Faz algum tempo, é perceptível o incômodo do departamento de futebol do Corinthians — incluindo Fabinho Soldado e Dorival Júnior, este ligado a uma agência de transações de jogadores comandada por um parente — com o afastamento de Augusto Melo e as consequentes facilidades que cercavam sua gestão.
Ontem, em entrevista coletiva, o treinador alvinegro envolveu-se na política do clube:
“Tivemos muitas dificuldades por causa de todas as mudanças.”
“A saída do presidente Augusto e a chegada de quem está agora à frente atrasaram as possíveis contratações.
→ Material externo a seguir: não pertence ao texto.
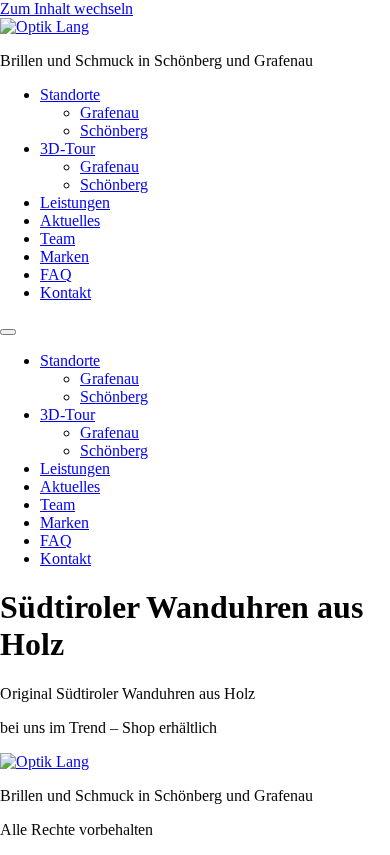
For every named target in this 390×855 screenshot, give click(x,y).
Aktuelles (70, 220)
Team (57, 238)
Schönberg (114, 130)
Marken (64, 256)
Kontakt (65, 292)
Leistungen (75, 202)
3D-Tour (67, 148)
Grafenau (109, 112)
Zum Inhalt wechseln (66, 8)
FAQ (56, 274)
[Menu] (8, 332)
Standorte (70, 94)
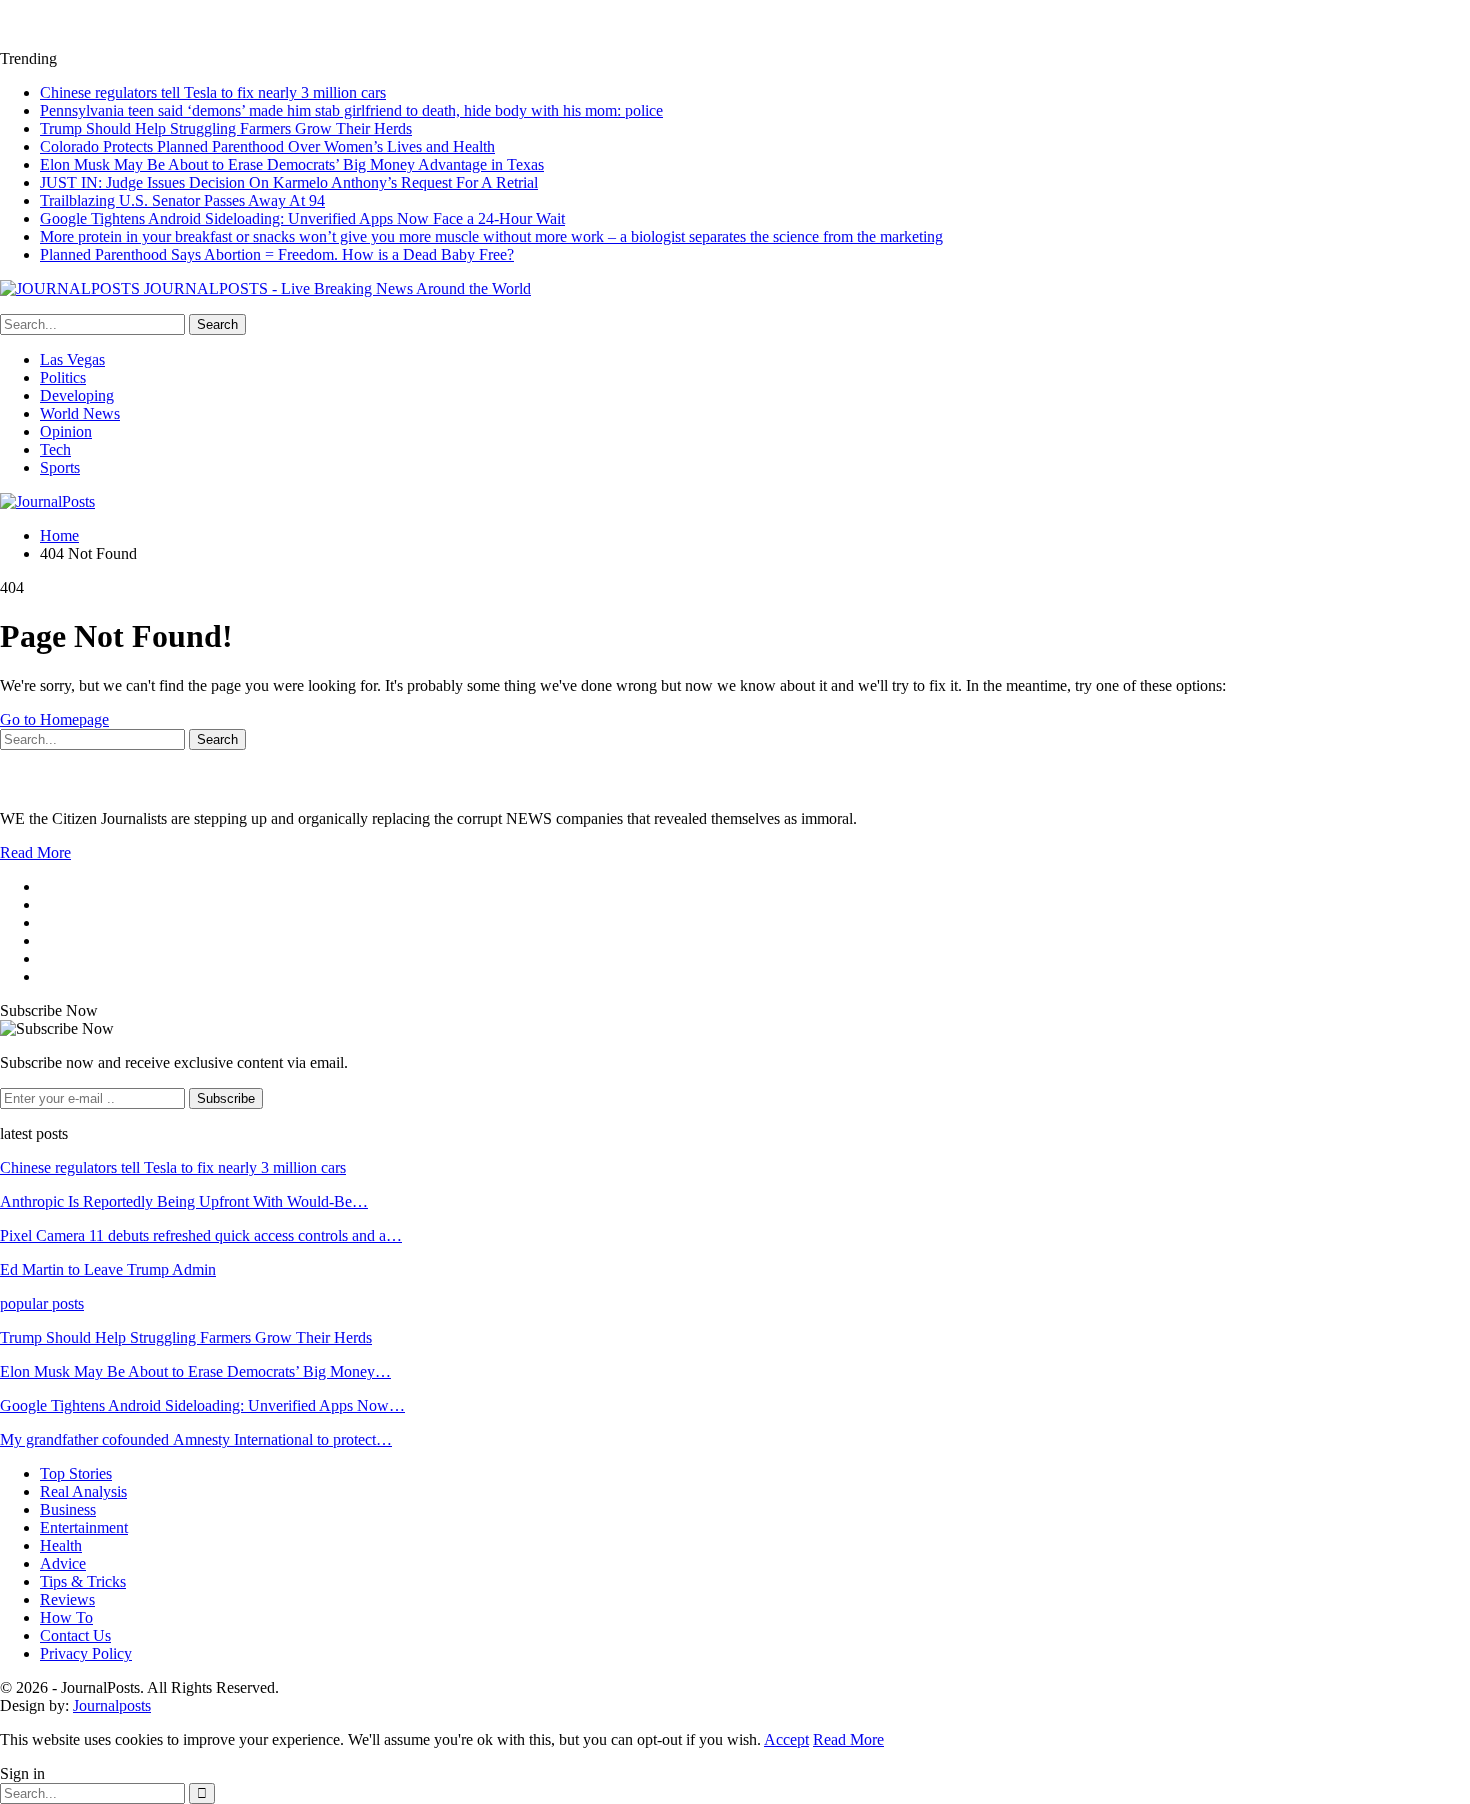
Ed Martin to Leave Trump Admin (108, 1269)
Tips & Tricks (83, 1581)
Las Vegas (72, 359)
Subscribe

Perdemos alguns nomes no meio do caminho por causa dessa espera.”
Ao atribuir o péssimo desempenho de suas funções aos atuais gestores — mesmo diante de um time que teve várias semanas para treinar e segue jogando abaixo do esperado —, sem responsabilizar os verdadeiros autores da montagem do elenco, Dorival é desleal com Osmar Stabile, a quem se refere, diferentemente de Augusto Melo (tratado como “Presidente”), de forma desrespeitosa como “quem está agora à frente”.
É o preço que o cartola paga por sua falta de coragem.
Stabile deveria, já no primeiro dia de mandato, ter dispensado todos os homens do ex-presidente, principalmente os que exercem funções de comando, contaminados como estavam pela gestão corrupta que os antecedeu.